• TASK DETAILS:
Transcribe all of the following lines exactly as they stand.

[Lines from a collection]
* BEGIN *

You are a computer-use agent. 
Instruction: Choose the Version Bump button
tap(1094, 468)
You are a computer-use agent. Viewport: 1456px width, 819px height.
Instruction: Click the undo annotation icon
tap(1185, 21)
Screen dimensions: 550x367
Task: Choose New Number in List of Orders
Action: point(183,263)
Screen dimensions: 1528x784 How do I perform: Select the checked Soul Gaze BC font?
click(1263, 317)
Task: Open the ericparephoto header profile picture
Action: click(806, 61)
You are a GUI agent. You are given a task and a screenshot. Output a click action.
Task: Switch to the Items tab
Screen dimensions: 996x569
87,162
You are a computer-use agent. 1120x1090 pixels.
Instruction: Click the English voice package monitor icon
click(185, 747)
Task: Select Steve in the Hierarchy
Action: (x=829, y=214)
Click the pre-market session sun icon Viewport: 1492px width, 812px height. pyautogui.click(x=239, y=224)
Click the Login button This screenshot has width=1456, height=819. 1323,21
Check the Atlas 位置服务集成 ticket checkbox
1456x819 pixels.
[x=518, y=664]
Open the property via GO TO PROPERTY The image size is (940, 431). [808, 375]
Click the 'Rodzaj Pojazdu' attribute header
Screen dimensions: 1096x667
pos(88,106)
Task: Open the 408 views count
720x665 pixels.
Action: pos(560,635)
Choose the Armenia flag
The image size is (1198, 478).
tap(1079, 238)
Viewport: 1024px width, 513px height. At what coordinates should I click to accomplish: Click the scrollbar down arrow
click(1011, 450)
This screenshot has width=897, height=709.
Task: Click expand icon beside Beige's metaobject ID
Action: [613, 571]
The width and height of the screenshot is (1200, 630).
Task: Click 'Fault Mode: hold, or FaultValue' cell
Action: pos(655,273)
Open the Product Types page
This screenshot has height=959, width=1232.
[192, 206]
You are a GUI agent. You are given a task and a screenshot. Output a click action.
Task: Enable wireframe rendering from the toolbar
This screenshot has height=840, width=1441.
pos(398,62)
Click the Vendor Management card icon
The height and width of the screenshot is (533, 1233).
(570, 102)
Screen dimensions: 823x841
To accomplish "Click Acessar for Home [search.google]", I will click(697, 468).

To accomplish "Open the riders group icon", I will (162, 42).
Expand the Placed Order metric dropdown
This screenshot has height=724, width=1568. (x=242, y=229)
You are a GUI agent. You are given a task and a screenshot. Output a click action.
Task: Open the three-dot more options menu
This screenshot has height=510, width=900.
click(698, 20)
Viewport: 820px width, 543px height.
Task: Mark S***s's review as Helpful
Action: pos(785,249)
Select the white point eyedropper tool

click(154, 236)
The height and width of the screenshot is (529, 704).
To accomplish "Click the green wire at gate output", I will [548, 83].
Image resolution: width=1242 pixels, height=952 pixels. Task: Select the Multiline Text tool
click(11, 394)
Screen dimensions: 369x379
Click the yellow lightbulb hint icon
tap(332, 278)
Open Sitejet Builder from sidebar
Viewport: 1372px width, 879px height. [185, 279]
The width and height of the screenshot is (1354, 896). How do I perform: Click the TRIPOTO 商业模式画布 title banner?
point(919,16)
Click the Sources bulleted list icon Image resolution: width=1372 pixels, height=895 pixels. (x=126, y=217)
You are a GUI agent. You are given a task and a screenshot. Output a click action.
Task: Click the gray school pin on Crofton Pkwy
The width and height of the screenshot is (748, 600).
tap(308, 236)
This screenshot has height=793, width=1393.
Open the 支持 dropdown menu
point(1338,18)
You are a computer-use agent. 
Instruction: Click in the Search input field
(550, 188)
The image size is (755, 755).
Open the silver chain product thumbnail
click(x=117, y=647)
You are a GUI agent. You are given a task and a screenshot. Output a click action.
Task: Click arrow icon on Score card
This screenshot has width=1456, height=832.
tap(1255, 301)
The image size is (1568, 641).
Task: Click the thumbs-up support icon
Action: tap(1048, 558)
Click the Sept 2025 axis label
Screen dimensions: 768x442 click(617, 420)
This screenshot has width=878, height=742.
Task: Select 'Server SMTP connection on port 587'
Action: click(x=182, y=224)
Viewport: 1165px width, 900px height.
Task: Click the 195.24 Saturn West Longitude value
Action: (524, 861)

* END *

• WRITTEN RESPONSE:
You are a computer-use agent. 
Instruction: Choose the Version Bump button
tap(1094, 468)
You are a computer-use agent. Viewport: 1456px width, 819px height.
Instruction: Click the undo annotation icon
tap(1185, 21)
Screen dimensions: 550x367
Task: Choose New Number in List of Orders
Action: point(183,263)
Screen dimensions: 1528x784 How do I perform: Select the checked Soul Gaze BC font?
click(1263, 317)
Task: Open the ericparephoto header profile picture
Action: click(806, 61)
You are a GUI agent. You are given a task and a screenshot. Output a click action.
Task: Switch to the Items tab
Screen dimensions: 996x569
87,162
You are a computer-use agent. 1120x1090 pixels.
Instruction: Click the English voice package monitor icon
click(185, 747)
Task: Select Steve in the Hierarchy
Action: (x=829, y=214)
Click the pre-market session sun icon Viewport: 1492px width, 812px height. pyautogui.click(x=239, y=224)
Click the Login button This screenshot has width=1456, height=819. 1323,21
Check the Atlas 位置服务集成 ticket checkbox
1456x819 pixels.
[x=518, y=664]
Open the property via GO TO PROPERTY The image size is (940, 431). [808, 375]
Click the 'Rodzaj Pojazdu' attribute header
Screen dimensions: 1096x667
pos(88,106)
Task: Open the 408 views count
720x665 pixels.
Action: pos(560,635)
Choose the Armenia flag
The image size is (1198, 478).
tap(1079, 238)
Viewport: 1024px width, 513px height. At what coordinates should I click to accomplish: Click the scrollbar down arrow
click(1011, 450)
This screenshot has width=897, height=709.
Task: Click expand icon beside Beige's metaobject ID
Action: [613, 571]
The width and height of the screenshot is (1200, 630).
Task: Click 'Fault Mode: hold, or FaultValue' cell
Action: pos(655,273)
Open the Product Types page
This screenshot has height=959, width=1232.
[192, 206]
You are a GUI agent. You are given a task and a screenshot. Output a click action.
Task: Enable wireframe rendering from the toolbar
This screenshot has height=840, width=1441.
pos(398,62)
Click the Vendor Management card icon
The height and width of the screenshot is (533, 1233).
(570, 102)
Screen dimensions: 823x841
To accomplish "Click Acessar for Home [search.google]", I will click(697, 468).

To accomplish "Open the riders group icon", I will (162, 42).
Expand the Placed Order metric dropdown
This screenshot has height=724, width=1568. (x=242, y=229)
You are a GUI agent. You are given a task and a screenshot. Output a click action.
Task: Open the three-dot more options menu
This screenshot has height=510, width=900.
click(698, 20)
Viewport: 820px width, 543px height.
Task: Mark S***s's review as Helpful
Action: pos(785,249)
Select the white point eyedropper tool

click(154, 236)
The height and width of the screenshot is (529, 704).
To accomplish "Click the green wire at gate output", I will [548, 83].
Image resolution: width=1242 pixels, height=952 pixels. Task: Select the Multiline Text tool
click(11, 394)
Screen dimensions: 369x379
Click the yellow lightbulb hint icon
tap(332, 278)
Open Sitejet Builder from sidebar
Viewport: 1372px width, 879px height. [185, 279]
The width and height of the screenshot is (1354, 896). How do I perform: Click the TRIPOTO 商业模式画布 title banner?
point(919,16)
Click the Sources bulleted list icon Image resolution: width=1372 pixels, height=895 pixels. (x=126, y=217)
You are a GUI agent. You are given a task and a screenshot. Output a click action.
Task: Click the gray school pin on Crofton Pkwy
The width and height of the screenshot is (748, 600).
tap(308, 236)
This screenshot has height=793, width=1393.
Open the 支持 dropdown menu
point(1338,18)
You are a computer-use agent. 
Instruction: Click in the Search input field
(550, 188)
The image size is (755, 755).
Open the silver chain product thumbnail
click(x=117, y=647)
You are a GUI agent. You are given a task and a screenshot. Output a click action.
Task: Click arrow icon on Score card
This screenshot has width=1456, height=832.
tap(1255, 301)
The image size is (1568, 641).
Task: Click the thumbs-up support icon
Action: tap(1048, 558)
Click the Sept 2025 axis label
Screen dimensions: 768x442 click(617, 420)
This screenshot has width=878, height=742.
Task: Select 'Server SMTP connection on port 587'
Action: click(x=182, y=224)
Viewport: 1165px width, 900px height.
Task: Click the 195.24 Saturn West Longitude value
Action: (524, 861)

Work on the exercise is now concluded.